··· Given entries
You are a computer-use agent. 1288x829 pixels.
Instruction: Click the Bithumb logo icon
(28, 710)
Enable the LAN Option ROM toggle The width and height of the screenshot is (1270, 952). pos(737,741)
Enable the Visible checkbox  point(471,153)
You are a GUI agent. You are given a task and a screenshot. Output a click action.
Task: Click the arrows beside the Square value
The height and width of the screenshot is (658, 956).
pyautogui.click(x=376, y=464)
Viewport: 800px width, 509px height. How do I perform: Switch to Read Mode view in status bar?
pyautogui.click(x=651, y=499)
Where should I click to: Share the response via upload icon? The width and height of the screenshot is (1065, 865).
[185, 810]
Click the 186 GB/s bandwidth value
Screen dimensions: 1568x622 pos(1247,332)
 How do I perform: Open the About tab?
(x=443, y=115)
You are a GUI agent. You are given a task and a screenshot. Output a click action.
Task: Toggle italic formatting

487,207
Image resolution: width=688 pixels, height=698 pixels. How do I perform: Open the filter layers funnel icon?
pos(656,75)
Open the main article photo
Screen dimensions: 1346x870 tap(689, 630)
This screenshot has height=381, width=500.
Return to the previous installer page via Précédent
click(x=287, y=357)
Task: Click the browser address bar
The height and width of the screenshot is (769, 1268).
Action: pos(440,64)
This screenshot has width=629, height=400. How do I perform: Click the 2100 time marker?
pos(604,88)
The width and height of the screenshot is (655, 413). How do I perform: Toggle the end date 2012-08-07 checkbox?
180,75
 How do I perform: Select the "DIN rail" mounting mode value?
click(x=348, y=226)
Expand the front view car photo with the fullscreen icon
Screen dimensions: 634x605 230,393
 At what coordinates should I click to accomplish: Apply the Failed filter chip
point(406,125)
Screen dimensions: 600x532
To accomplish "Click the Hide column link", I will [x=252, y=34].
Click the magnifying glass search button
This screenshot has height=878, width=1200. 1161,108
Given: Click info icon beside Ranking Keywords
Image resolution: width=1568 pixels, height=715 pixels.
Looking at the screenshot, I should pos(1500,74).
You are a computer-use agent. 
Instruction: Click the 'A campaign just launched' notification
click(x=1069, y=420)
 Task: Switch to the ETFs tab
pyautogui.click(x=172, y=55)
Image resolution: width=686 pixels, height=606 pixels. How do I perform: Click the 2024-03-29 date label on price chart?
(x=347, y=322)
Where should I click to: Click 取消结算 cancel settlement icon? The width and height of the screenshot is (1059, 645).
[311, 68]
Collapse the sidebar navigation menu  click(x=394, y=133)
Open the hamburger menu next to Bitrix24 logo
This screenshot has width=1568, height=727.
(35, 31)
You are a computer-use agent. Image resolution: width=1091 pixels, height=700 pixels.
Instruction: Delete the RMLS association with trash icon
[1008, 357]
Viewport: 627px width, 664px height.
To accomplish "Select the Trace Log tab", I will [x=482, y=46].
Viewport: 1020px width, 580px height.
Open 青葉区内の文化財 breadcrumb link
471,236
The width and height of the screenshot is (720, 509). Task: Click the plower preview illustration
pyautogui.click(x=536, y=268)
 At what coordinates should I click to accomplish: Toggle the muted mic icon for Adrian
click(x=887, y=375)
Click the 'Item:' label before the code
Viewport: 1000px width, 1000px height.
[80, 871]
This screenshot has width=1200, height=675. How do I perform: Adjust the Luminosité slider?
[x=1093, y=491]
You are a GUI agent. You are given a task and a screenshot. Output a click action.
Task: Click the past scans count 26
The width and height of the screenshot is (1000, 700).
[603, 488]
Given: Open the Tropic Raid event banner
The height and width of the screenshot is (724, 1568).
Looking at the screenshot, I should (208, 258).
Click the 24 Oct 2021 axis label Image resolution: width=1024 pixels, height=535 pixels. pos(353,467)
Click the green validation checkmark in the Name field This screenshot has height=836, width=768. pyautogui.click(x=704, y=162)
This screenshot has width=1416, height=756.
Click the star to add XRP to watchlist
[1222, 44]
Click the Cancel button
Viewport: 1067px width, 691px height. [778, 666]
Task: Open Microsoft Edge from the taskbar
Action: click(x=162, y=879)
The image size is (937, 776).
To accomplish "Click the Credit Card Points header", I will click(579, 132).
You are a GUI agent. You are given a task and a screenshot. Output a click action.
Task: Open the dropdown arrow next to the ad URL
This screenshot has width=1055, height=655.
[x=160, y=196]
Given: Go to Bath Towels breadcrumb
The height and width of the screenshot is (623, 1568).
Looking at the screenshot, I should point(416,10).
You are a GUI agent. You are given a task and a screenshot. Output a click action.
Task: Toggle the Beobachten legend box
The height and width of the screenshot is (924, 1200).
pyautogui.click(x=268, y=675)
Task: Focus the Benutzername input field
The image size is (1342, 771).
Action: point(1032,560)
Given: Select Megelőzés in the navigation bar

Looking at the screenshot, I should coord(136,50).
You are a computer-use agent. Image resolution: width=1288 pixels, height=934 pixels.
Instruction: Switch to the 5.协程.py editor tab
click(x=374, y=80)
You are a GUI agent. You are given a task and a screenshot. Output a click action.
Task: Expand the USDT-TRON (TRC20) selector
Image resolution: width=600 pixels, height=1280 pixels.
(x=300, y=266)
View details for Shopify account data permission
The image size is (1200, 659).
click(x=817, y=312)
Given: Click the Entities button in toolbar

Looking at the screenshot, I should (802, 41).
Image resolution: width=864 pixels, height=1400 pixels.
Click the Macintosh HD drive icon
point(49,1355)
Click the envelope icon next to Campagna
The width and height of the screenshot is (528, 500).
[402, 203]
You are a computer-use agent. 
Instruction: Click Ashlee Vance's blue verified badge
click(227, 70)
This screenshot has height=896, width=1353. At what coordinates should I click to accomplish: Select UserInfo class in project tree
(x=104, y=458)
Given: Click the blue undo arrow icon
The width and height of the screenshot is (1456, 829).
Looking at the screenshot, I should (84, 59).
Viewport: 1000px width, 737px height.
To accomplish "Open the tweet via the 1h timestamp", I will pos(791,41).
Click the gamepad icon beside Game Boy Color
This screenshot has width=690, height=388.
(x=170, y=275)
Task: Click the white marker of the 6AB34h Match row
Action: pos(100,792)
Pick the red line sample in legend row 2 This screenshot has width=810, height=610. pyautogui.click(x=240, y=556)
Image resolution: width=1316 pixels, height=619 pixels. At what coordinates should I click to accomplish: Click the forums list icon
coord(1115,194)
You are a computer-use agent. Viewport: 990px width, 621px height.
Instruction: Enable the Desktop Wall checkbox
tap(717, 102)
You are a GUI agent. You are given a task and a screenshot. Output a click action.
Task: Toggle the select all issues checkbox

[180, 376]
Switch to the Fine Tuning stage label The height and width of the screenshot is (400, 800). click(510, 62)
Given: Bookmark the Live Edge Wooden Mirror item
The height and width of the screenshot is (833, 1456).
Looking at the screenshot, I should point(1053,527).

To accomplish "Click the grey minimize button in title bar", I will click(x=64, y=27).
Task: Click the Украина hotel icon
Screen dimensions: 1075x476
······
Work request ▸ Where does the string "menu" occur in the data above? Copy every line that holds it.

Answer ▸
Collapse the sidebar navigation menu  click(x=394, y=133)
Open the hamburger menu next to Bitrix24 logo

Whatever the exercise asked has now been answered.